+++ Records for processing +++
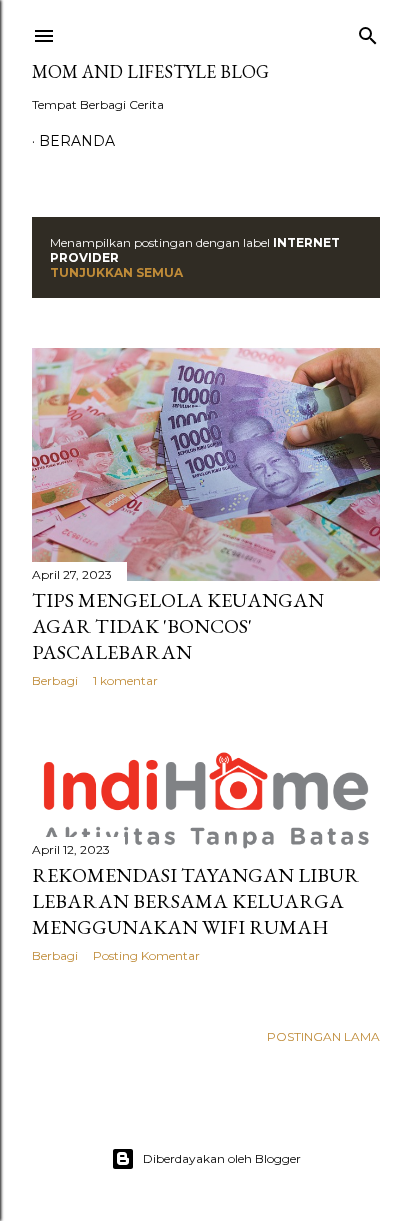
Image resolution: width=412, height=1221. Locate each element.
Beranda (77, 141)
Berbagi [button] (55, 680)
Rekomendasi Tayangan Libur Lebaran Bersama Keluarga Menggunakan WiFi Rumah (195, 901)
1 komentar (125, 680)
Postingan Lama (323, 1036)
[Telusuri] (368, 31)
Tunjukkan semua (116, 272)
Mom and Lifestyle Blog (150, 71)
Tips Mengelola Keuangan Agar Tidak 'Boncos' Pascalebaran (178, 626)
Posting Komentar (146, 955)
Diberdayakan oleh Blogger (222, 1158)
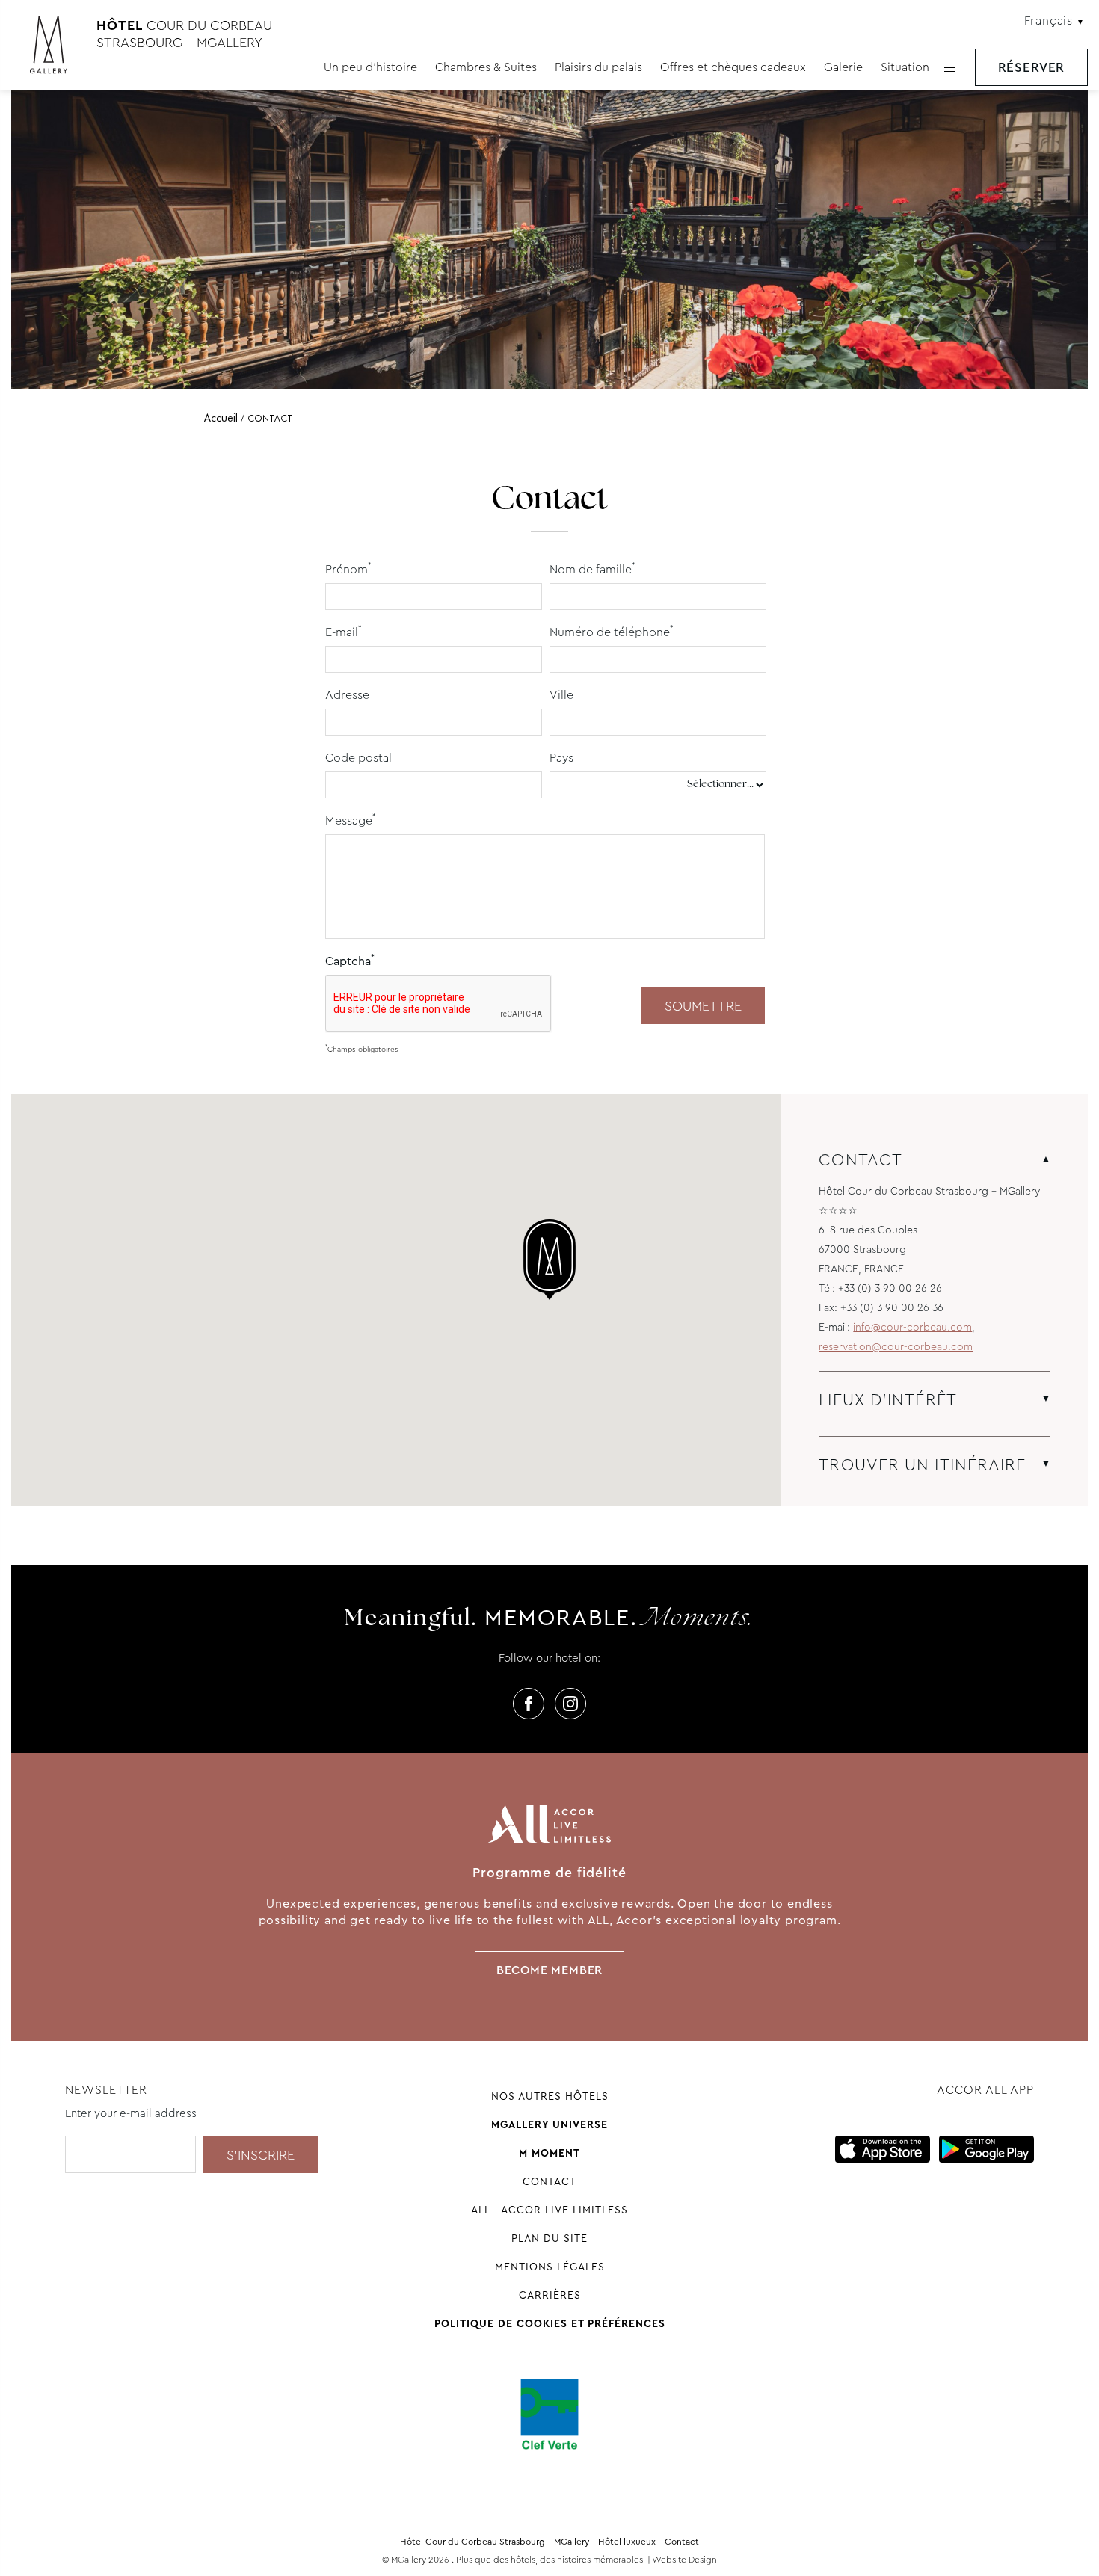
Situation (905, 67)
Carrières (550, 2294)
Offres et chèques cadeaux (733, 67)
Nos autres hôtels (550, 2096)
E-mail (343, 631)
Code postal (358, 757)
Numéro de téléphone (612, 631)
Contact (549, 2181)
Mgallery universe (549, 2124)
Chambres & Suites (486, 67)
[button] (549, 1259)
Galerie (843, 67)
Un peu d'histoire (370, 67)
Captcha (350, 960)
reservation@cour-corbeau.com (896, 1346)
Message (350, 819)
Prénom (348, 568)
+++
**Work task:** Of the lines above, extract only those from the line with "Rekomendasi Tayangan Libur" to the line with "Diberdayakan oleh Blogger (222, 1158)", both included, exactly as written.

**The answer:**
Rekomendasi Tayangan Libur Lebaran Bersama Keluarga Menggunakan WiFi Rumah (195, 901)
1 komentar (125, 680)
Postingan Lama (323, 1036)
[Telusuri] (368, 31)
Tunjukkan semua (116, 272)
Mom and Lifestyle Blog (150, 71)
Tips Mengelola Keuangan Agar Tidak 'Boncos' Pascalebaran (178, 626)
Posting Komentar (146, 955)
Diberdayakan oleh Blogger (222, 1158)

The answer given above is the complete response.